Goldman Sachs becomes first major U.S. bank to rule out funding for Arctic oil

Slides put out by the Bureau of Land Management at the Utqiaġvik scoping meeting for drilling in the Arctic National Wildlife Refuge, May 31st, 2018. The investment bank Goldman Sachs says it won’t finance oil ventures in the refuge, or elsewhere in the Arctic. (Photo by Ravenna Koenig/ Alaska’s Energy Desk.)

Groups trying to block oil development in the Arctic National Wildlife Refuge won a commitment from a Wall Street heavyweight this week.

The investment bank Goldman Sachs says it won’t finance ventures to explore or develop oil prospects in the refuge, or elsewhere in the Arctic.

Ben Cushing of the Sierra Club has been pressing financial institutions to adopt such environmental policies, and several European banks already have.

“Goldman Sachs, with their policy they just released, became the first major U.S. bank to rule out funding for Arctic oil, as well as for new coal-fired power projects,” he said.

Other companies that restrict financing for Arctic drilling are Royal Bank of Scotland, Barclays and HSBC.

“I don’t think they’re much more than symbolic,” said economist Nick Loris.
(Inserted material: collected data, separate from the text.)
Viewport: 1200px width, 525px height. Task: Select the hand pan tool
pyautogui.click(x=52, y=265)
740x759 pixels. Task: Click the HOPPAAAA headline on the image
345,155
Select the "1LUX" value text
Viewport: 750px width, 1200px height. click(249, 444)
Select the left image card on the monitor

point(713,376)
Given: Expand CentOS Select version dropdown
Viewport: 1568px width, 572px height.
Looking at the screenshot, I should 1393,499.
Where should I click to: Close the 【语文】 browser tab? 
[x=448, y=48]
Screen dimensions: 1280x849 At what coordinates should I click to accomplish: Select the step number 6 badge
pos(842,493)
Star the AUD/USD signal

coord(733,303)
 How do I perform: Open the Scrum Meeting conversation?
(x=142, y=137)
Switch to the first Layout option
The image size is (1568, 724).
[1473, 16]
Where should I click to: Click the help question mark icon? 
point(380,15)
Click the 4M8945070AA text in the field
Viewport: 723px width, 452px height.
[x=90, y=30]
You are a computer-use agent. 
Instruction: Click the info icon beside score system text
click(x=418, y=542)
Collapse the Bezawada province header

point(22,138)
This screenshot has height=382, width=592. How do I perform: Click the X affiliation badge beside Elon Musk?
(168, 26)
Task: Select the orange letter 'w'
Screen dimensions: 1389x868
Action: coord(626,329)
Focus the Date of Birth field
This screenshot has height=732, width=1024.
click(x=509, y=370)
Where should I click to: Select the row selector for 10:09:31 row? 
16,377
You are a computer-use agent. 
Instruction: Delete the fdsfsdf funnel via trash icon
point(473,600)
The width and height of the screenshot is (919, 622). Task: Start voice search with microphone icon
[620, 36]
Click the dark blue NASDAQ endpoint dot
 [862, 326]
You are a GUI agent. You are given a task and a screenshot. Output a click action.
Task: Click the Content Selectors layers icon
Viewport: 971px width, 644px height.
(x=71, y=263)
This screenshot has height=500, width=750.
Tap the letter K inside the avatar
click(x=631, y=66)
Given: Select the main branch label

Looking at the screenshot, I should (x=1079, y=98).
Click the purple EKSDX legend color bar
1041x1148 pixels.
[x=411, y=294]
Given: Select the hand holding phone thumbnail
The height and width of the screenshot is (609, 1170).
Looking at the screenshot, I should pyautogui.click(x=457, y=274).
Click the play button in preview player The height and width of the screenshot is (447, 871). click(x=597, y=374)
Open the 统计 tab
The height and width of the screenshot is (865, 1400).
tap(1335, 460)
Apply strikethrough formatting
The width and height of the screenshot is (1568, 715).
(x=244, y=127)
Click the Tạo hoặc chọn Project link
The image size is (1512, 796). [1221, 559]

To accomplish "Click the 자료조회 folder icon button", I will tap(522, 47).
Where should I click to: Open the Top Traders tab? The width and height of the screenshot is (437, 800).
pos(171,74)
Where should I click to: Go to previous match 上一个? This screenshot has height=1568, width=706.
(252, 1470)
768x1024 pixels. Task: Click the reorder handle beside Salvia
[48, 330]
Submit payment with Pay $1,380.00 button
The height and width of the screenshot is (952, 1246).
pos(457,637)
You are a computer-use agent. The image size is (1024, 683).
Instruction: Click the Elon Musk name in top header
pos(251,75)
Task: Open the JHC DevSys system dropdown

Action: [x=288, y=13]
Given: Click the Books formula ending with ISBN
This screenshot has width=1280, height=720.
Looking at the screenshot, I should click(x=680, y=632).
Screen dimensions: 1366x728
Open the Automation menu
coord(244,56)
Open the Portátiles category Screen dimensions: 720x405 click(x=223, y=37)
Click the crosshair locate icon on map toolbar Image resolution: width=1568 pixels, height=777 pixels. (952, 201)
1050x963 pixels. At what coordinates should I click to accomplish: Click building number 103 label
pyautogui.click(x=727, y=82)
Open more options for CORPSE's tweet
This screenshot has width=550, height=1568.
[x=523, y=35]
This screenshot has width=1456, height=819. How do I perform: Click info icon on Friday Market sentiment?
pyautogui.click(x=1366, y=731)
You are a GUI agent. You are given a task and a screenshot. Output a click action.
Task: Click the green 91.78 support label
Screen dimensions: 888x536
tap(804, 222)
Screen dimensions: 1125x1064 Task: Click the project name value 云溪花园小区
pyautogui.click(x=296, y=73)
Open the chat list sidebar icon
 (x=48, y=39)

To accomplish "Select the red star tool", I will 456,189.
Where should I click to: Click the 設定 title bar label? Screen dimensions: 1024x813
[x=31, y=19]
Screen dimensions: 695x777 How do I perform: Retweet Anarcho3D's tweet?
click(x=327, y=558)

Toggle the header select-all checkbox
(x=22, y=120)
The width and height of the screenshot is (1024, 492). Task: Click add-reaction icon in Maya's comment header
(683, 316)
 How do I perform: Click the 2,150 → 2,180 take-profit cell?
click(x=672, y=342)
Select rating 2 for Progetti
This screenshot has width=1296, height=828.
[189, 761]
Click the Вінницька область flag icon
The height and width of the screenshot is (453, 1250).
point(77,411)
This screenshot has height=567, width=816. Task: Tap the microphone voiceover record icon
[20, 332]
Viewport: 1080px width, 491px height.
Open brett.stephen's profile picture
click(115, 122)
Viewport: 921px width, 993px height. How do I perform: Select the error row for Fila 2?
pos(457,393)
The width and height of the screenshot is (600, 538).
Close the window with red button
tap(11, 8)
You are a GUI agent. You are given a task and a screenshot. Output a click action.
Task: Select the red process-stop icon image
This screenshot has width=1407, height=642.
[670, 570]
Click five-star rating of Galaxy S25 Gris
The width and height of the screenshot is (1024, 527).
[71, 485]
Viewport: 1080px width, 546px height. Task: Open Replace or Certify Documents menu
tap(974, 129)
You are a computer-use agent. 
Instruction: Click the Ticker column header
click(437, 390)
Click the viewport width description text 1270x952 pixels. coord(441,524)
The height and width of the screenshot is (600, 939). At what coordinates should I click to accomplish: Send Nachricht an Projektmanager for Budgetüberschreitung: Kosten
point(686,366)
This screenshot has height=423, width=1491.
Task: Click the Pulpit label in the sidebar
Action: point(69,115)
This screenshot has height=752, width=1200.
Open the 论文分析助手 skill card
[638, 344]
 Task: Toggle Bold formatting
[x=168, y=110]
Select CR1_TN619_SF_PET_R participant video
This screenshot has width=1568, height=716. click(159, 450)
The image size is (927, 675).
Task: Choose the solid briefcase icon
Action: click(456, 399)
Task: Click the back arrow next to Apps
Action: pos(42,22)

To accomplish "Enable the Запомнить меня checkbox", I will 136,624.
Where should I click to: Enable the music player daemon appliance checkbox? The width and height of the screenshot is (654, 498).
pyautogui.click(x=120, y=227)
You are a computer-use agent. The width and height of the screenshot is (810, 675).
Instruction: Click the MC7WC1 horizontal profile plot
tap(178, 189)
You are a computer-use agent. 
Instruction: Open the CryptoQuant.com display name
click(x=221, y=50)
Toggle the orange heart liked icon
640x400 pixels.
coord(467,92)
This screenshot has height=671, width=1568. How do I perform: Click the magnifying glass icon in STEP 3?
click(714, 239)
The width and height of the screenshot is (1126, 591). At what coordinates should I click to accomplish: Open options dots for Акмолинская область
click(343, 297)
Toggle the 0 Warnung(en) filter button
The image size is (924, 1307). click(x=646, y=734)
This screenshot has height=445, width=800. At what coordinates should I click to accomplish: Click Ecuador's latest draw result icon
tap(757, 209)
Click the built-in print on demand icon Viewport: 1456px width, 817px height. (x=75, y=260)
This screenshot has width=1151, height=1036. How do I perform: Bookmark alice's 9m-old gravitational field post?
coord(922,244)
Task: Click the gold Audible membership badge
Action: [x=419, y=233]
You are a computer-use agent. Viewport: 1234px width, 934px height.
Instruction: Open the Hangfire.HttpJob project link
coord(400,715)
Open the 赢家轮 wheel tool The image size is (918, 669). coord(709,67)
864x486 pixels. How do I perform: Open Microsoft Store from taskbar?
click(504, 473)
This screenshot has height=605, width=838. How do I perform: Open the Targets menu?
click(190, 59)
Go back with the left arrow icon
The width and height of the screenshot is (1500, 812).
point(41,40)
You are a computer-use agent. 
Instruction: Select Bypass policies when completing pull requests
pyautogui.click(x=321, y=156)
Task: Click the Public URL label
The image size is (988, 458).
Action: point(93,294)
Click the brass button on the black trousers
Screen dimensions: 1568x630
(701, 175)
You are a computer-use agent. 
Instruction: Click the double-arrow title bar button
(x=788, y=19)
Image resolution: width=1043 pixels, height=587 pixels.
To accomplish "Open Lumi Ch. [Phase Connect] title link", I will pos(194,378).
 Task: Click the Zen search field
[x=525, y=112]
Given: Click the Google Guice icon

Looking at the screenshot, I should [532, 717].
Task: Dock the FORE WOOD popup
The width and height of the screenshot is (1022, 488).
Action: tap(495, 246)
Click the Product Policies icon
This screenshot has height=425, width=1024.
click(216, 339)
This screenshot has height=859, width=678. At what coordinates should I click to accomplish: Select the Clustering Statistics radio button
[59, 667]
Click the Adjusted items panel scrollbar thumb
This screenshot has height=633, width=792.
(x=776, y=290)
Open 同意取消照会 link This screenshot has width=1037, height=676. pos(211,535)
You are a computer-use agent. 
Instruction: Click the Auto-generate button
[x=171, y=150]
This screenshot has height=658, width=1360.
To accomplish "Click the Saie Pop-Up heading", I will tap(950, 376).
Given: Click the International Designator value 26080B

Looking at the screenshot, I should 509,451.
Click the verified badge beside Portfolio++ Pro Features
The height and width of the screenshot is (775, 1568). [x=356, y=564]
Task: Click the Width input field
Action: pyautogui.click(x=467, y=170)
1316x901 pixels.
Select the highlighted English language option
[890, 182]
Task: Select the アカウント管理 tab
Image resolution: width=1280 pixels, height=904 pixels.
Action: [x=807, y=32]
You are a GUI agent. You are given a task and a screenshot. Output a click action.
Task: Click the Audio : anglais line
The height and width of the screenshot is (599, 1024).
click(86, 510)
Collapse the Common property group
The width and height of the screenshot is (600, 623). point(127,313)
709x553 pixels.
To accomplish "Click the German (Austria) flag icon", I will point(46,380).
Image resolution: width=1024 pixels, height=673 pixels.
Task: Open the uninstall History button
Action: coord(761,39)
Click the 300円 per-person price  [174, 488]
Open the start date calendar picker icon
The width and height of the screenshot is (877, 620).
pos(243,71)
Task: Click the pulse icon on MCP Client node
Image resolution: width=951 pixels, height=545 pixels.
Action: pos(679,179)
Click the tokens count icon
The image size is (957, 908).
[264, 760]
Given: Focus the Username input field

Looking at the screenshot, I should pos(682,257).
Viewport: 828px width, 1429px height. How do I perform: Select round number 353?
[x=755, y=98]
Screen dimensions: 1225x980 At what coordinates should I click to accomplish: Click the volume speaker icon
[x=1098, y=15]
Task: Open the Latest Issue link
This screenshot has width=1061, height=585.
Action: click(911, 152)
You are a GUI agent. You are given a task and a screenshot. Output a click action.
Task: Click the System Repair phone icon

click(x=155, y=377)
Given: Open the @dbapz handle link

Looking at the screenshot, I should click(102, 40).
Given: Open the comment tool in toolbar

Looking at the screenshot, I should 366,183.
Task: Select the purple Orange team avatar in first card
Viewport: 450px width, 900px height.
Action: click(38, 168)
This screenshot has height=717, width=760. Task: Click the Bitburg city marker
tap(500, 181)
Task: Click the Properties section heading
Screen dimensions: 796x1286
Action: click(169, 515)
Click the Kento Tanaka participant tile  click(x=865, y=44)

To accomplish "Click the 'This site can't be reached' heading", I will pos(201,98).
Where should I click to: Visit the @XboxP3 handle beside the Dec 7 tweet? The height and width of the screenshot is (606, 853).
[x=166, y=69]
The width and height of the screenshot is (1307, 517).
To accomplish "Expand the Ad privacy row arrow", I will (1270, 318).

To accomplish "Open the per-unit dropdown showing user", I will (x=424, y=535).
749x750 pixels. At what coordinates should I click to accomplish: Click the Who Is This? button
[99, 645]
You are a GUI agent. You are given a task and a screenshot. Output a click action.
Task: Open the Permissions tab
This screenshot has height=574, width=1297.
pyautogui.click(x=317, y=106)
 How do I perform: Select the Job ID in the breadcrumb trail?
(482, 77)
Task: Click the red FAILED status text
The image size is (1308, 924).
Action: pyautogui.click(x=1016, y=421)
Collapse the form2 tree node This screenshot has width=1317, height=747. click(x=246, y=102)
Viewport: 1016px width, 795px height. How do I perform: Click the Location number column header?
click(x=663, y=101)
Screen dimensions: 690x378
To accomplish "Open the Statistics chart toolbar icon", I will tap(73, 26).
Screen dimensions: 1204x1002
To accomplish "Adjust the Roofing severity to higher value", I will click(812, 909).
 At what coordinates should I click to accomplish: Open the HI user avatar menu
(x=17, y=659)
He focuses on energy issues at the Heritage Foundation.

He says the bank policies aren’t going to prevent drilling in the refuge.

“If there is economic interest in oil and gas development in the state of Alaska, someone is going to finance them,” Loris said.

Gov. Mike Dunleavy said in an interview on Fox News that the state will have to re-evaluate its relationship with Goldman Sachs in light of the bank’s policy.

The Department of Interior is in the final phase of its environmental review and is expected to schedule an auction for drilling rights to the coastal plain of the refuge in early 2020.